One example of the word list is—Affective Norms for English Words (ANEW). It is an English word list found at the University of Florida. It consists of 1034 words for dominance, valence, and arousal. It was formed by Bradley and Lang. This word list was constructed for academic purposes and not for research purposes. Other variants are DANEW (Dutch ANEW) and SPANEW (Spanish ANEW).

AFINN consists of 2477 words (earlier 1468 words). This word list was formed by Finn Arup Nielson. The main purpose for creating this word list was to perform sentiment analysis for Twitter texts. A valence value ranging from -5 to +5 is allotted to each word.

The Balance Affective word list consists of 277 English words. The valence code ranges from 1 to 4. 1 means positive, 2 means negative, 3 means anxious, and 4 means neutral.

Berlin Affective Word List (BAWL) consists of 2,200 words in German. Another version of BAWL is Berlin Affective Word List Reloaded (BAWL-R) that comprises of additional arousal for words.

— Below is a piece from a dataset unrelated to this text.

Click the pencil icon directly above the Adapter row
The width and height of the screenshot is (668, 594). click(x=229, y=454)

Bilingual Finnish Affective Norms comprises 210 British English as well as Finnish nouns. It also comprises taboo words.

Compass DeRose Guide to Emotion Words consists of emotional words in English. This was formed by Steve J. DeRose. Words were classified, but there was no valence and arousal.

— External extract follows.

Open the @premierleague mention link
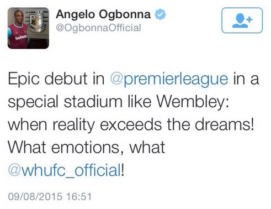The width and height of the screenshot is (271, 209). pos(169,79)
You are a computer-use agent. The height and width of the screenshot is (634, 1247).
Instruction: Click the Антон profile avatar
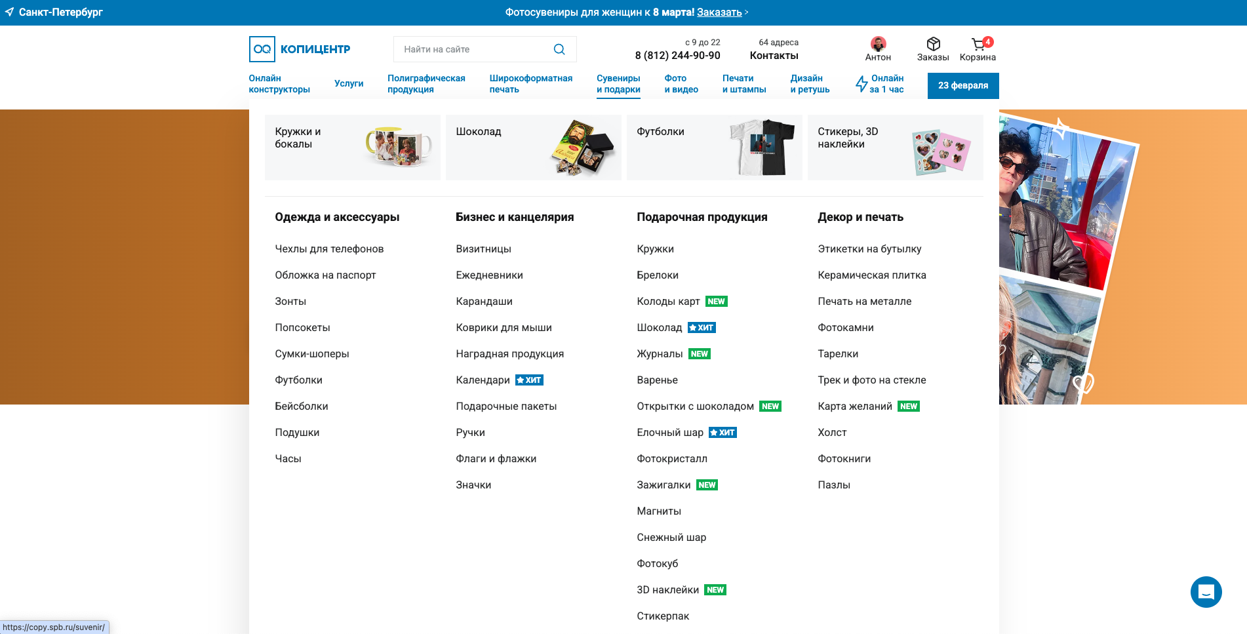(878, 44)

Dictionary of Affect in Language (DAL) comprises emotional words that can be used for sentiment analysis. It was formed by Cynthia M. Whissell. So, it is also referred to as Whissell's Dictionary of Affect in Language (WDAL).

General Inquirer consists of many dictionaries. In this, the positive list comprises 1915 words and the negative list comprises 2291 words.

Hu-Liu opinion Lexicon (HL) comprises a list of 6800 words (positive and negative).

Leipzig Affective Norms for German (LANG) is a list that consists of 1000 nouns in German, and the rating has been done based on valence, concreteness, and arousal.

Loughran and McDonald Financial Sentiment Dictionaries were created by Tim Loughran and Bill McDonald. These dictionaries consist of words for financial documents, which are positive, negative, or modal words.

Moors consist of a list of words in Dutch related to dominance, arousal, and valence.

NRC Emotion Lexicon comprises of a list of words developed through Amazon Mechanical Turk by Saif M. Mohammad.

OpinionFinder's Subjectivity Lexicon comprises a list of 8221 words (positive or negative).

SentiSense comprises 2,190 synsets and 5,496 words based on 14 emotional categories.

Warringer comprises 13,915 words in English collected from Amazon Mechanical Turk that are related to dominance, arousal, and valence.

labMT is a word list consisting of 10,000 words.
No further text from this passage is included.